ECLI:NL:CRVB:2015:2413
Centrale Raad van Beroep
- Hoger beroep
- C.W.J. Schoor
- Rechtspraak.nl
Weigering van WIA-uitkering op basis van arbeidsongeschiktheid en medische beoordeling
In deze zaak heeft de Centrale Raad van Beroep op 10 juli 2015 uitspraak gedaan in hoger beroep tegen een eerdere uitspraak van de rechtbank Amsterdam. De appellant, die als assistent beheerder werkte, had een WIA-uitkering aangevraagd na uitval door ziekte. Het Uitvoeringsinstituut werknemersverzekeringen (Uwv) had vastgesteld dat de appellant met ingang van 7 februari 2012 minder dan 35% arbeidsongeschikt was en weigerde de uitkering. De rechtbank had het bezwaar van de appellant ongegrond verklaard, maar de appellant ging in hoger beroep.

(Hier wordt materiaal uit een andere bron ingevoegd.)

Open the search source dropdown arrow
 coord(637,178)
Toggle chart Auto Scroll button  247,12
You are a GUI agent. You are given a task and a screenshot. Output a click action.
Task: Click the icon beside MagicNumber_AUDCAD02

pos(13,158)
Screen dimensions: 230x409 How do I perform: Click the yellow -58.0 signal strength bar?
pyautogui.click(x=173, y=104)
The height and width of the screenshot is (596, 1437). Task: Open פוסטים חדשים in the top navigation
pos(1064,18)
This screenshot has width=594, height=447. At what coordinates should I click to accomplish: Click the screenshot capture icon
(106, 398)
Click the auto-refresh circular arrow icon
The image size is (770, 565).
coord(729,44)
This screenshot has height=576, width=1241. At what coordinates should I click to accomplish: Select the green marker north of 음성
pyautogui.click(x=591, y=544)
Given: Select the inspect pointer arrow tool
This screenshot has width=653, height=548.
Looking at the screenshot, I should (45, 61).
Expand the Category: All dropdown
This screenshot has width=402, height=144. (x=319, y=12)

De Raad heeft de medische en arbeidskundige grondslagen van het besluit van het Uwv beoordeeld. De Raad oordeelde dat het Uwv de afwijzing van de WIA-uitkering op goede gronden had gemotiveerd. De verzekeringsarts had de appellant medisch onderzocht en de informatie van de behandelend psycholoog betrokken bij de beoordeling. De Raad concludeerde dat er geen reden was om te twijfelen aan de juistheid van de Functionele Mogelijkhedenlijst (FML) en dat de geselecteerde functies passend waren voor de appellant.
De Raad bevestigde de uitspraak van de rechtbank en liet de rechtsgevolgen van het vernietigde besluit in stand. Het verzoek van de appellant om schadevergoeding werd afgewezen. De uitspraak benadrukt het belang van een zorgvuldige medische beoordeling en de noodzaak voor de appellant om voldoende medische onderbouwing te leveren voor zijn stellingen.